By contrast, Huxley was born into a lower class family and spent his early years stepping over dead or nearly dead bodies in the gutters of London while delivering remedies from a local apothecary. Huxley made his way through his teens and early 20's by dint of hard work and intelligence, obtaining medical training at Charing Cross. He eventually was able to support himself through scientific appointments that involved extensive lecturing and writing. Despite the social gulf between them, Darwin and Huxley became close scientific colleagues. When Darwin died in 1882, it was Huxley who called in all his political favors to arrange for his friend to be buried in Westminster Abbey.

One of the interesting aspects of these books is the insight one gains into the workings of science in the mid-1800's. At that time, scientific training consisted of a limited amount of formal schooling followed by the declaration of an interest in science (often accompanied by the collection of some type of biological specimens). The truly hard core naturalists signed on for a stint aboard a vessel in the British Royal Naval. This provided an opportunity to collect and dissect new biological specimens which then became the subject of their scientific papers. In Darwin's case, he signed on as the captain's companion for the voyage of the H.M.S. Beagle. Huxley became surgeon's mate on the H.M.S. Rattlesnake. The description of these two voyages, particularly Huxley's is the stuff of which movies are made. Between storms, disease, unfriendly natives and doomed inland excursions both Darwin and Huxley were lucky to come back alive. The meat of both stories deals with the labor, delivery and rearing of Darwin's Origin of Species Although Darwin had developed the idea of evolution as early as the 1830's, he understood the dilemma his theory would pose for the British government as run by Anglicans. He refused to publish his magnum opus for 20 years and was only convinced to do so in 1859 when Alfred Wallace, an animal collector from the Malay Archipelago, was on the verge of publishing the same proposals.

While Darwin espoused the idea of evolution among lower animals, he steered clear (at least in public) of applying his theories to the evolution of man. Not so, Thomas Huxley who immediately noted the similarity of apes and man and began a series of public lectures on the topic. Darwin may have developed evolution but Huxley defended it and brought it into mainstream science.

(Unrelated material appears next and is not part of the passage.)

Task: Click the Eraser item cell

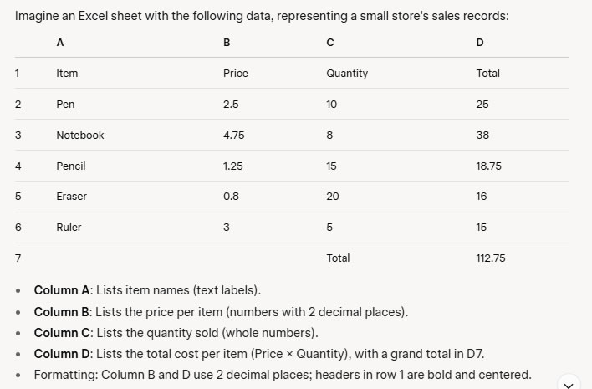Action: [71, 197]
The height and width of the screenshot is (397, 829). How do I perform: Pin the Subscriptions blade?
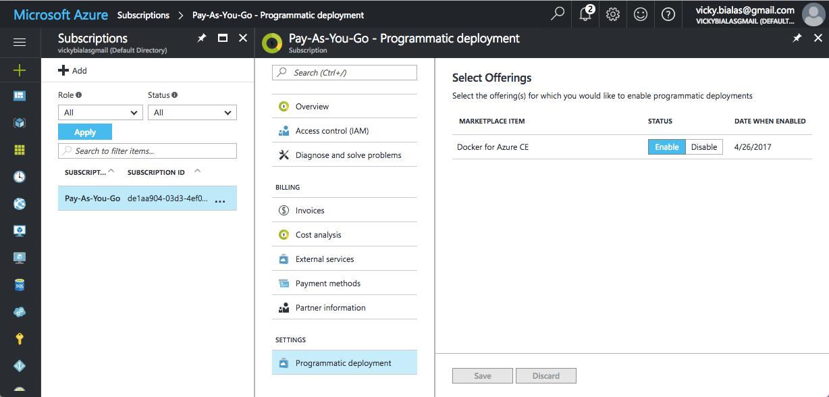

Of the two books, the Huxley biography is by far the most familiar and the most fun. Huxley and a group of like-minded scientists founded the journal Nature to have to mouthpiece for their support of Darwin's theories and the proper practice of science. He invented the word agnostic and noted the anatomical relationship between dinosaurs and birds (Robert Bakker and others rediscovered this a century later). The frontispiece for his famous "Man's Place in Nature" features the now-familiar procession of striding primates from ape to man. While we are used to seeing this evolutionary progression today, it caused quite a stir when published in 1863. His complaints of the lack of funding for his research strike a familiar chord. And the description of several thousand lay people crowding into St. Martin's Hall to hear a Sunday evening lecture on the evolution of man is enough to bring a smile to any scientist's face.

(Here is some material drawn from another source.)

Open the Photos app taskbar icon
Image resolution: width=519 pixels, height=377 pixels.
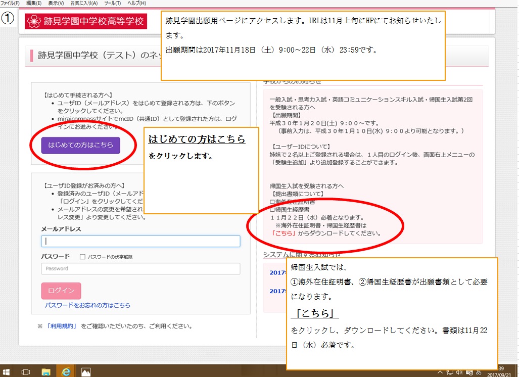(86, 371)
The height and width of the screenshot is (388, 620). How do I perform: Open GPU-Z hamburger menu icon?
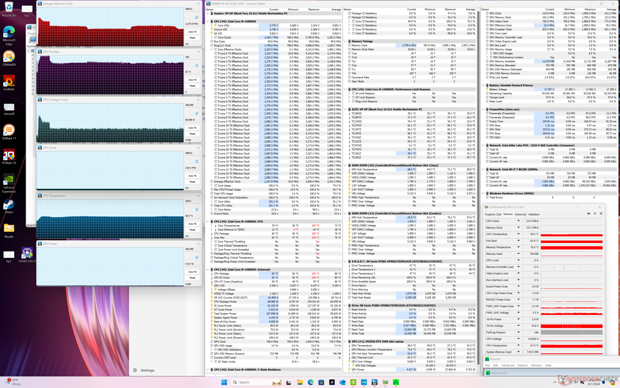coord(601,213)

While Huxley is amusing, the Darwin biography is not to be missed as it really sets the stage for the life of Huxley and gives you a good feeling for the slow, methodical approach of Darwin as compared to the bold and brash antics of Thomas Huxley. The prose of these books can best be described as dense. But reading these biographies is well worth the effort for the sense one gets of where science has been and how it got where it is today.